Don't Overlook Significance of UK Offshore Oil and Gas Industry, Says UKOOA Chief Executive
Tuesday 20 September 2005
Don't Overlook Significance of UK Offshore Oil and Gas Industry, Says UKOOA Chief Executive
With crude oil and natural gas prices continuing to dominate the headlines amid calls for additional investment in global oil production and refining capacity, UK oil and gas producers are playing their part and investing hard in the mature North Sea to maximise recovery of the country's reserves, estimated to be up to 28 billion barrels. But the industry's efforts to stem the rate of UK production decline would be derailed by further tax hits, poor regulation and escalating costs.
This will be the message delivered by Malcolm Webb, chief executive of the industry trade body, the UK Offshore Operators Association, at a fringe meeting tonight at the Liberal Democrat Party Conference (19 September).

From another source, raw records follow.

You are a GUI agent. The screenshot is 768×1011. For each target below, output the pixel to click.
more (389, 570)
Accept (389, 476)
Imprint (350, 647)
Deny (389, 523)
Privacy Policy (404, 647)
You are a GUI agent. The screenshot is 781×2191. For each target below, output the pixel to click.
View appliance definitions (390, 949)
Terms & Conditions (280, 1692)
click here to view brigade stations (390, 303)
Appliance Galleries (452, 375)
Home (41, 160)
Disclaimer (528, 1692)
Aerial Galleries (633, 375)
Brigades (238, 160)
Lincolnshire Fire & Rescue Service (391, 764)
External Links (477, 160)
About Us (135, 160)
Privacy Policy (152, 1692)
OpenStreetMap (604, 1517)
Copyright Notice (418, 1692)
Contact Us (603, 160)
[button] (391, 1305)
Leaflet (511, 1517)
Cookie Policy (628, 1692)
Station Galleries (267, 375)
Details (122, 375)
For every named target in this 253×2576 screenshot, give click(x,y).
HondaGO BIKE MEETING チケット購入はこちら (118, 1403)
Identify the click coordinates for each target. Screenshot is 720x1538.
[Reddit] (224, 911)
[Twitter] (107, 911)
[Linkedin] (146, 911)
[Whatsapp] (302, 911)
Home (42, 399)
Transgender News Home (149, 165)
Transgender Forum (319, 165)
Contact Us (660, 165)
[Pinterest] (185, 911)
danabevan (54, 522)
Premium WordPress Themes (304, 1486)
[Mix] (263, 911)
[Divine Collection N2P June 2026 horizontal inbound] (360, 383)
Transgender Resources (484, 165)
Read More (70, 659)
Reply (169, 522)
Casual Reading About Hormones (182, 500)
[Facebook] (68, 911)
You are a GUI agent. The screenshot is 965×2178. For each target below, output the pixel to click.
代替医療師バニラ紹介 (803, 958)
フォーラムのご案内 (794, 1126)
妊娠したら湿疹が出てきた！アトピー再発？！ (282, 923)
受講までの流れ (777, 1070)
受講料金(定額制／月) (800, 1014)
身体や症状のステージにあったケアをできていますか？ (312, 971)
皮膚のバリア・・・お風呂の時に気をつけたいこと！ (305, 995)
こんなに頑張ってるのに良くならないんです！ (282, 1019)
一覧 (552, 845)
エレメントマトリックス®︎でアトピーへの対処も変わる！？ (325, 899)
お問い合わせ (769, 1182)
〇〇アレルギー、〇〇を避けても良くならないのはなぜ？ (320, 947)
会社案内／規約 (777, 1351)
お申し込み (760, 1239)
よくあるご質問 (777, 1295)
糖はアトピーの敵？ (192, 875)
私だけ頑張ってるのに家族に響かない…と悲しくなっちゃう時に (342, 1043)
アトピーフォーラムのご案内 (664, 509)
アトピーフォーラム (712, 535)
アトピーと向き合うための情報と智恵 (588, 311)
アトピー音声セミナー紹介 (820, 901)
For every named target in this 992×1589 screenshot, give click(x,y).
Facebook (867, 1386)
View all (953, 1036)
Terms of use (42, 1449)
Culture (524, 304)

He will say: "Last week the Chancellor called for additional investment in oil production. UK oil and gas producers are already doing just that. Exploration of the UK continental shelf for new fields is up this year as is the number of new production wells drilled to date. The industry invested over £8 billion last year. This year, we expect that figure to rise by as much as 25 percent to £10 billion.
"The industry's efforts to stem the rate of UK production decline are paying off and current investment plans will see the rate halved to 7 percent per annum. This means we expect UK fields to be producing for decades to come, and in 2020 should still be meeting 65 percent of all our oil needs and a quarter of our gas needs.
"If we don't produce it, we will have to import it. Producing our own oil and gas saves this country £30 billion on its balance of trade and will generate more than £10 billion in tax for the Treasury, more than double the amount paid last year. Not only does it provide a secure source of primary energy, but is also supports over a quarter of a million jobs across the UK.
"This industry has invested a total of over £330 billion since the first exploration licenses were issued more than 40 years ago. It has recovered 34 billion barrels of oil and gas from Britain's often hostile offshore environment, risking not one penny of taxpayers' money but, on the contrary, earning this country more than £200 billion in tax revenues in total. Furthermore, UK gas fields have supported the expansion of direct gas usage and gas fired power stations in the UK which have been the major contributor to the UK meeting its Kyoto targets.
"The next chapter in the industry's history is now being developed on the already considerable presence of UK expertise, goods and services in the world energy market, which can continue to grow and create wealth for many decades yet to come.
"We should therefore be doing everything possible to build on and sustain one of the UK's most remarkable post-war industrial success stories. The country's reliance on oil and gas is growing, and government forecasts suggest that by 2020, 85 percent of our primary energy needs will be met by these resources.
"Yet I fear that we are still in danger of overlooking the significance of this great UK industry, which must not be put at risk from poor regulation, escalating costs and further tax hits. These would undermine investor confidence and erode international competitiveness, the very factors that will determine how long we can continue to produce economically from the North Sea.
"Oil companies sustaining high levels of investment in production is only one side of the coin. The other side is for government policy makers to work with industry to create the right business climate that will support UK oil and gas production in the long term."